Last night, as I circulated through the crowd at this year’s pre-concert gathering in Raleigh, NC, the atmosphere was much more like a homecoming reunion than a farm protest rally. Conversations that years ago focused solely on political strategy were peppered last night with comments about children’s weddings, the arrival of grandchildren, and just a few references to impending retirements.
Cynics would say that the struggle to save the family farm since 1985 was largely futile. After all, the conventional agricultural landscape is dominated by a handful of chemically-intensive mega-farms.
I see it a bit differently.
Walking into the event, I ran into an old friend who has been at the forefront of legal and political fight to halt the erosion of Black and Native American farmers. His group successfully lodged a legal challenge that resulted in a multi-million dollar settlement to displaced minority farmers, and in several provisions in the last few Farm Bills to provide economic opportunities for farmers still on the land.
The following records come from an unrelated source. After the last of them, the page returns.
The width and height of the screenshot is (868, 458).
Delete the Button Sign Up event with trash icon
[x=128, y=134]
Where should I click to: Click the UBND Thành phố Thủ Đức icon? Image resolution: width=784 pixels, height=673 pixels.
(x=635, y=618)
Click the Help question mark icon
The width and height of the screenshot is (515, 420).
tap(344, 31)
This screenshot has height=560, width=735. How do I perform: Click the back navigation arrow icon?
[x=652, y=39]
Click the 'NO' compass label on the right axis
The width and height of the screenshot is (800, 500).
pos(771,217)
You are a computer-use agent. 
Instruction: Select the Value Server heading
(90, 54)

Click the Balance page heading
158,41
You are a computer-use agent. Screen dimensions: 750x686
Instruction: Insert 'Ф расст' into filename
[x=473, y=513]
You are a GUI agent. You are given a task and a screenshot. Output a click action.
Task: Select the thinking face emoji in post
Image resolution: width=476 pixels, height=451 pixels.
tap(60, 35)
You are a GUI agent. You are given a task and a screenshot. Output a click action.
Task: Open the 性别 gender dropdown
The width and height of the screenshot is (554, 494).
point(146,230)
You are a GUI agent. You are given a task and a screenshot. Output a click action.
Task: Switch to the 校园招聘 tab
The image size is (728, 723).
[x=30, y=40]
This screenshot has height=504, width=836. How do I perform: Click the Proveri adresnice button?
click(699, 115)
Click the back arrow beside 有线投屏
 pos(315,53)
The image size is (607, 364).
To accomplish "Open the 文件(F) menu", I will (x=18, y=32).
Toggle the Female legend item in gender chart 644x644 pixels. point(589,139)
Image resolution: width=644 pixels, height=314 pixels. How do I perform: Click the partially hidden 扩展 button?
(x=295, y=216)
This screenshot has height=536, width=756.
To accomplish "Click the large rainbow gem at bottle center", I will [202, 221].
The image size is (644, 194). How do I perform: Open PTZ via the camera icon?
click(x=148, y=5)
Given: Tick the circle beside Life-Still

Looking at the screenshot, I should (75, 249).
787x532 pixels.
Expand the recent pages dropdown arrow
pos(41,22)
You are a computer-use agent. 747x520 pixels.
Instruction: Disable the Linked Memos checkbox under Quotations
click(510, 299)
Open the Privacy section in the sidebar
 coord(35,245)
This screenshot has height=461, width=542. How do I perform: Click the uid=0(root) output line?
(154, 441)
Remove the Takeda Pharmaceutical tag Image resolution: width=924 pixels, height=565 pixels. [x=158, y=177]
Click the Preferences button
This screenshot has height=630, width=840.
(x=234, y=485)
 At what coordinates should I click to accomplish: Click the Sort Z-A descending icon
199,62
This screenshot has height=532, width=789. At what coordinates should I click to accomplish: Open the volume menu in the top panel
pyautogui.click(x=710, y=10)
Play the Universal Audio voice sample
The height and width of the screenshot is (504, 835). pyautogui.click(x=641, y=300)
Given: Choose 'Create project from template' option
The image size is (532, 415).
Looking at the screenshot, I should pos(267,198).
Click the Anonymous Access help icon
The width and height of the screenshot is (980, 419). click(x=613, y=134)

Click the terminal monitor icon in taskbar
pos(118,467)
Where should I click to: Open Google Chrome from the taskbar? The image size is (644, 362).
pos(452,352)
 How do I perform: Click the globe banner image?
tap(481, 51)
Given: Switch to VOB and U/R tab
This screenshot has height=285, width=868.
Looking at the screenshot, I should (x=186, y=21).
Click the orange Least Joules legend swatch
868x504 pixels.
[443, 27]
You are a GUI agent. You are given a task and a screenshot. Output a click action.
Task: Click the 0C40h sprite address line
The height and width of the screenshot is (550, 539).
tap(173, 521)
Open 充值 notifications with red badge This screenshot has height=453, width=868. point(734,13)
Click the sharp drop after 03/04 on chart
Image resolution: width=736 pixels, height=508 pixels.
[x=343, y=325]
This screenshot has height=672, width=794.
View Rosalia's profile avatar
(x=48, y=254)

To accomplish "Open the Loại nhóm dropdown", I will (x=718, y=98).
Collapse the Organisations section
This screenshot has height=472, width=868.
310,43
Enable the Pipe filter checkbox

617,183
Inside, I caught up with several folks who waged the political battles in the late 1980’s that resulted in the passage of the Organic Foods Production Act; the foundation of today’s organic labeling program. The fact that organic food sales have reached $35 billion is due in part to the farm policy seeds these pioneers planted decades ago.
And, I made new friends with a North Carolina family who shared the story of how they built their North Carolina farm into a profitable enterprise with grass-fed beef and pastured poultry.
The American public is increasingly seeking out healthy food produced by organic and other environmentally sustainable farmers. Many of the people chatting over the locally-brewed beer last night are part of the reason those choices are available in today’s marketplace.
That’s something for the musicians to sing about.